Het kabinet vervangt het stelsel met vier schijven door een tweeschijvenstelsel. Dit is opgenomen in het Belastingplan 2019. De tarieven in de tweede en derde schijf van het huidige stelsel worden stapsgewijs gelijkgetrokken met het nieuwe tarief in de eerste schijf (basistarief).
In 2019 heeft de eerste tariefverlaging plaatsgevonden. Het tweeschijvenstelsel is in 2021 een feit.
Vanaf 1 januari 2019 is het gecombineerd tarief in de 1e schijf 36,65% (was 36,55% in 2018). Het tarief in de 2e en 3e schijf van de loon- en inkomstenbelasting is 38,10% (was 40,85%). Het tarief in de 4e schijf is 51,75% (was 51,95%).

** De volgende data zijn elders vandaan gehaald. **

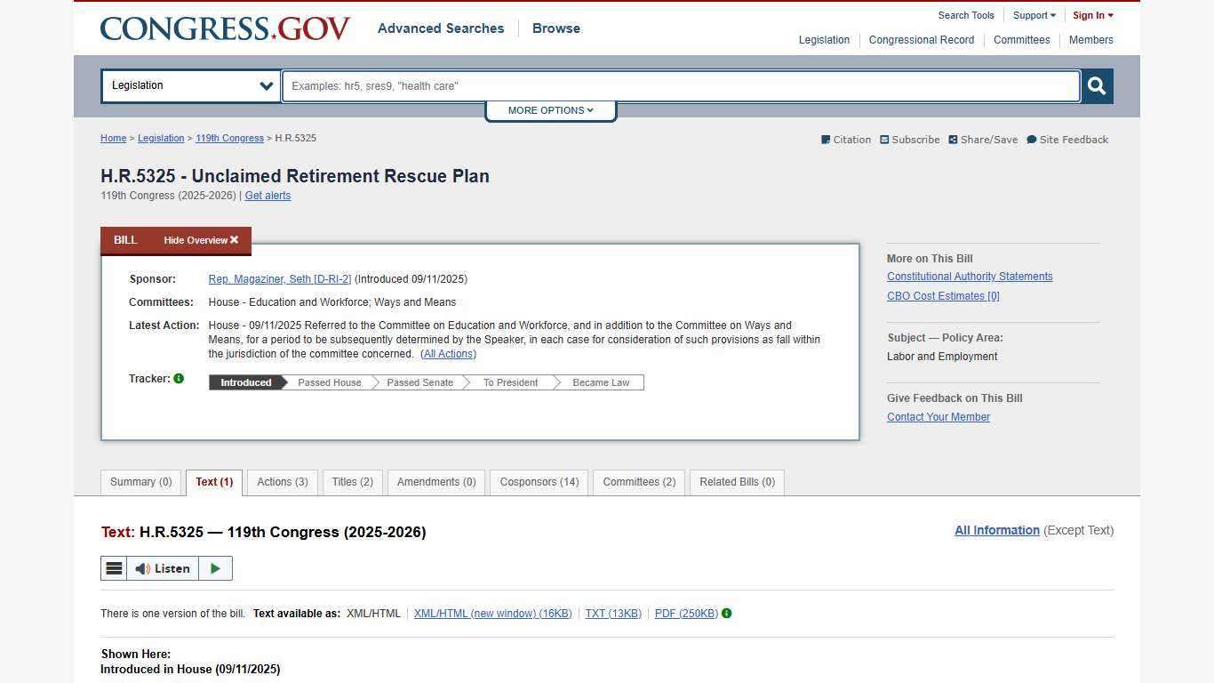
Task: Open All Actions for this bill
Action: (x=449, y=353)
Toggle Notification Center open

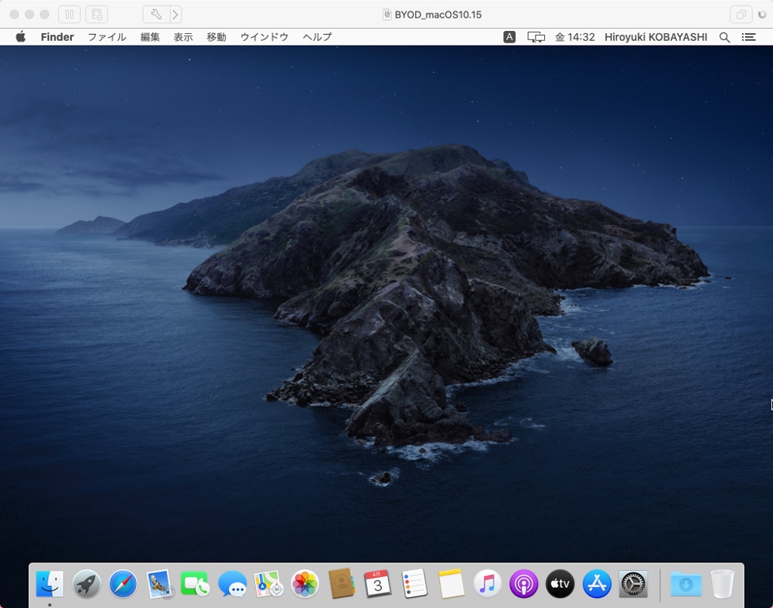click(x=748, y=36)
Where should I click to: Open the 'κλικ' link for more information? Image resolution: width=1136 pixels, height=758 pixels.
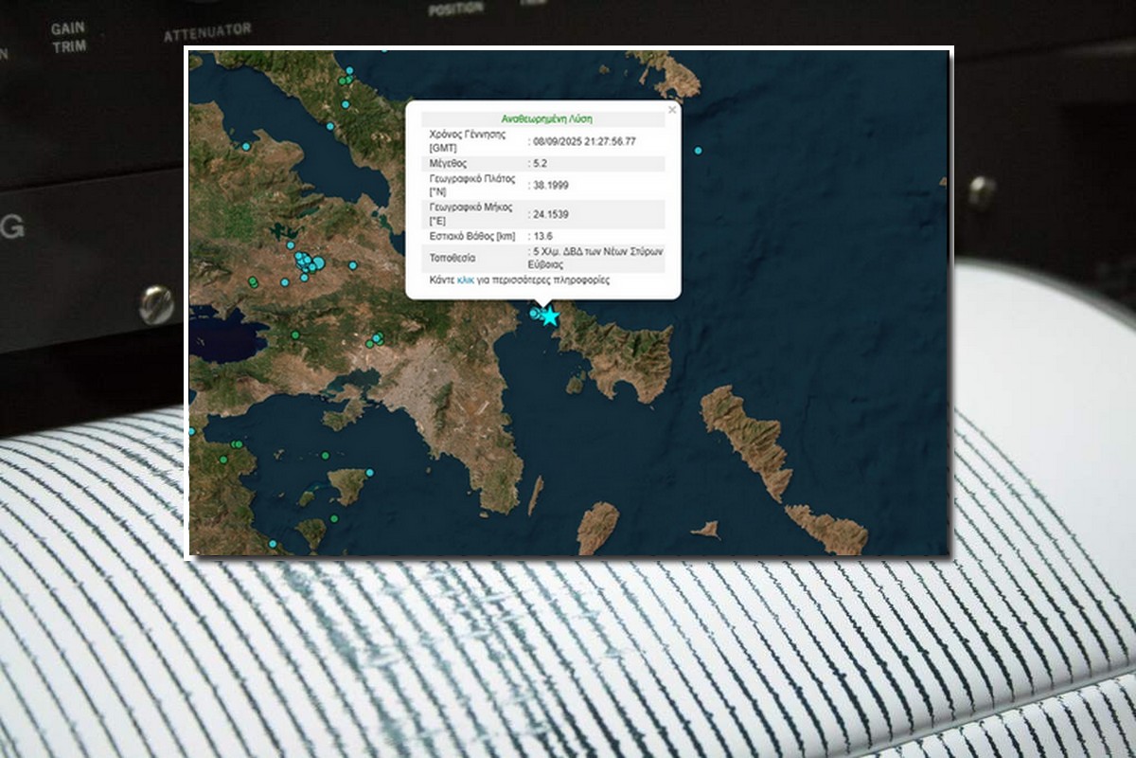point(465,280)
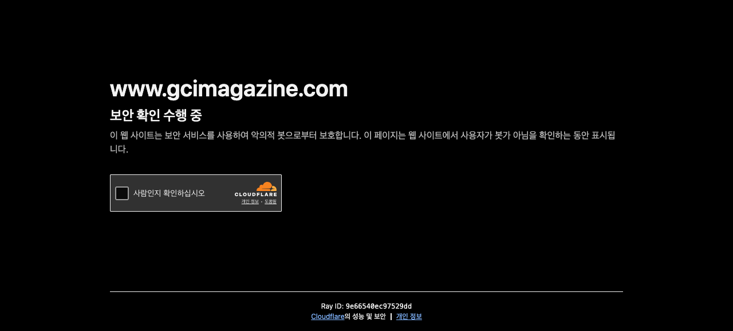
Task: Select the orange cloud icon above CLOUDFLARE text
Action: (x=266, y=186)

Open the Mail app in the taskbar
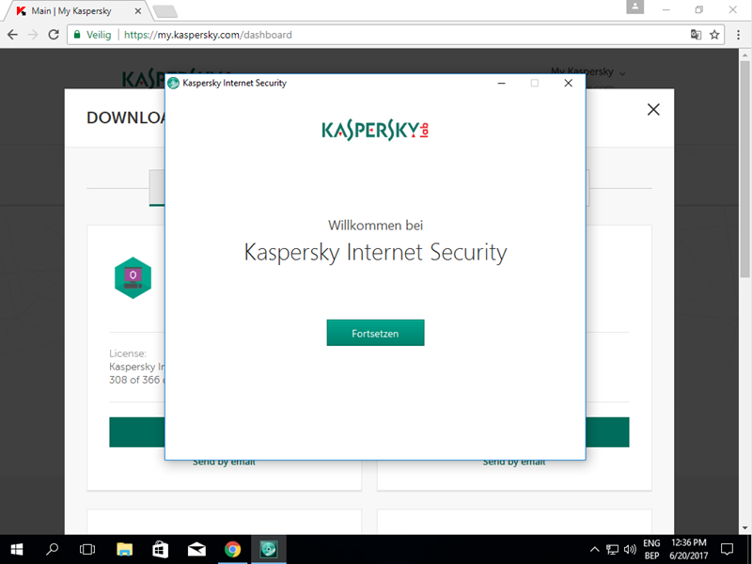click(196, 549)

Er is een vlakkere tariefstructuur gecreëerd, waardoor het minder van belang wordt of het inkomen
in een huishouden met één persoon of twee personen wordt verdiend.

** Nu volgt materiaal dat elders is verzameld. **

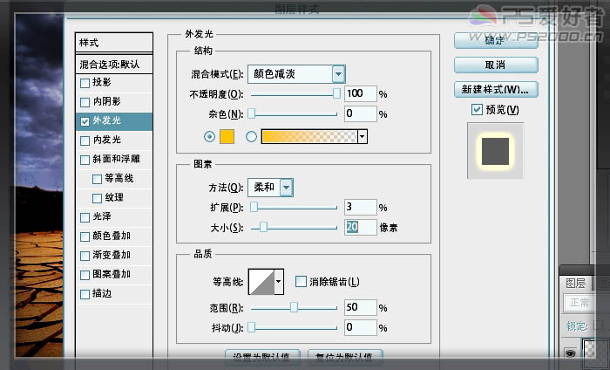Toggle the 预览 preview checkbox
Image resolution: width=610 pixels, height=370 pixels.
pos(477,110)
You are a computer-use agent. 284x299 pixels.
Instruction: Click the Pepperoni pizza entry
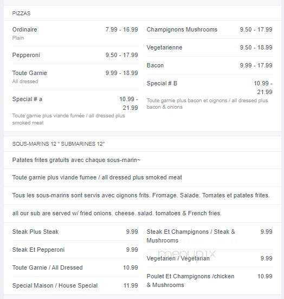point(75,55)
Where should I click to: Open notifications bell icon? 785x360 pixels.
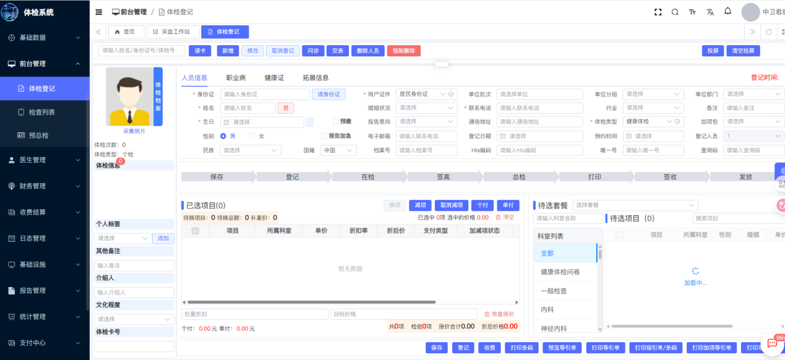click(727, 11)
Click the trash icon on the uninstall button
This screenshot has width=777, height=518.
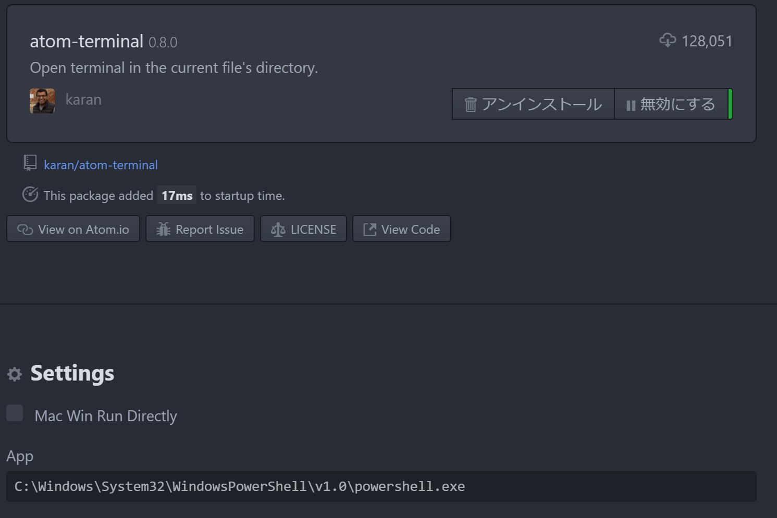[470, 104]
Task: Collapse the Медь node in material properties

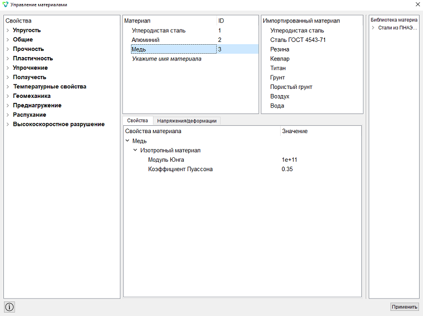Action: (x=128, y=141)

Middeninkomens profiteren daarnaast van de verhoging van de maximale arbeidskorting. Ook is het maximum van de algemene heffingskorting geleidelijk verhoogd, zodat ook lagere inkomens de vruchten plukken van de lastenverlichting.

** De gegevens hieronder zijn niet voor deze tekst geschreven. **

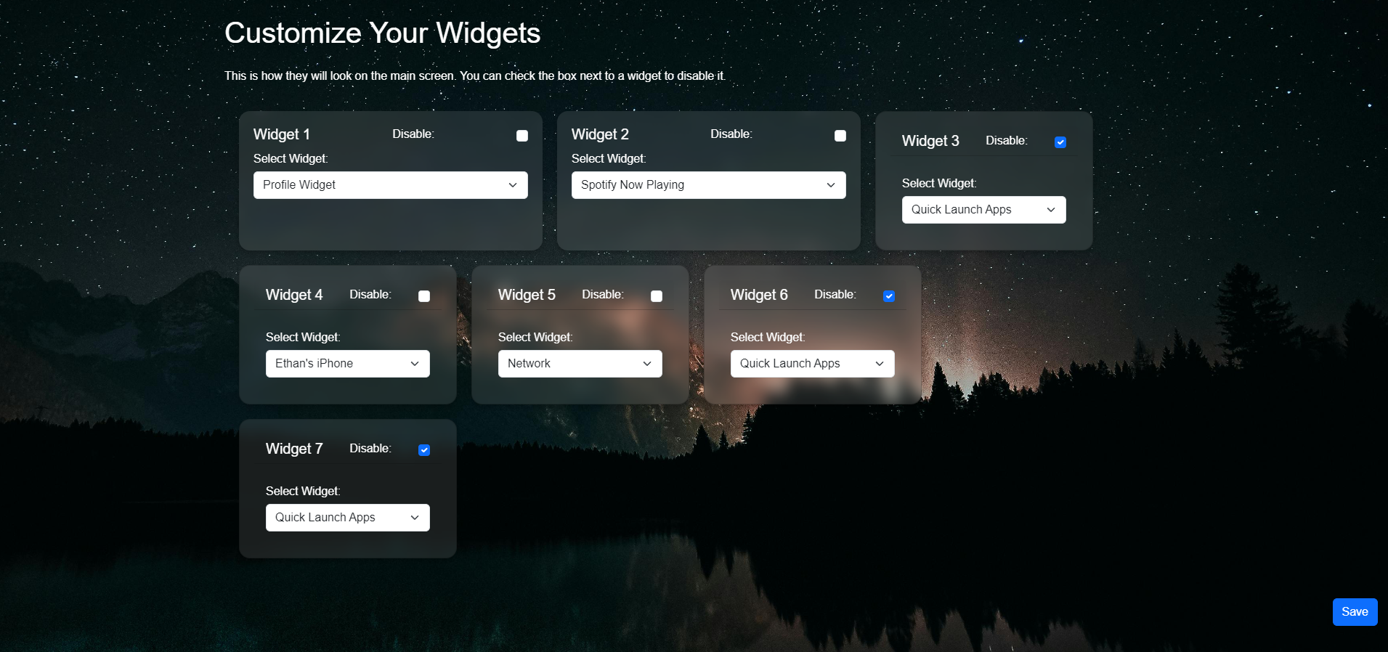Toggle the Widget 5 Disable checkbox
Screen dimensions: 1388x652
click(x=657, y=296)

Verder is de inkomensafhankelijke combinatiekorting hervormd, waardoor de keuze om meer uren te werken aantrekkelijker wordt voor minstverdienende partners met kinderen. Daarbij zijn de percentages voor de kinderopvangtoeslag in 2019 verhoogd.
De ruimte om belastingen op inkomen te verlagen is deels gevonden door een verhoging van het verlaagde btw-tarief van zes naar negen procent.
Effecten pakket inkomstenbelasting
Een aantal maatregelen uit het pakket inkomstenbelasting zal na 2019 verder effect hebben. Zo daalt
het tarief in de huidige tweede en derde schijf in 2020 naar 37,8%. Het tarief in de vierde schijf daalt
naar 50,5% in 2020.
In 2021 geldt uiteindelijk één tarief van 37,05% voor inkomens tot € 68.507 en een tarief van 49,5% voor het inkomen boven die grens.
Arbeidskorting
De arbeidskorting krijgt in 2020 een extra opbouwtraject. Voor werkenden met een inkomen tussen
grofweg € 21.000 en € 35.000 stijgt de arbeidskorting vanaf 2020 met 1,65 cent per verdiende euro.
Het nieuwe maximum van de arbeidskorting komt daarmee op ruim € 3700 uit. In 2021 wordt de
maximale arbeidskorting nog verder verhoogd.
Marginale druk
Vanaf 2020 neemt het kabinet de harde afbouwgrens in de huurtoeslag weg. Door deze wijziging
verdwijnt de piek in de marginale druk rond het punt waarop de huurtoeslag afgebouwd wordt. Ook
het extra opbouwtraject in de arbeidskorting en de lagere belastingtarieven verlagen de marginale
druk. Daar staat tegenover dat de algemene heffingskorting in 2020 en 2021 verder omhoog gaat. Dit zorgt voor een kleine stijging van de marginale druk.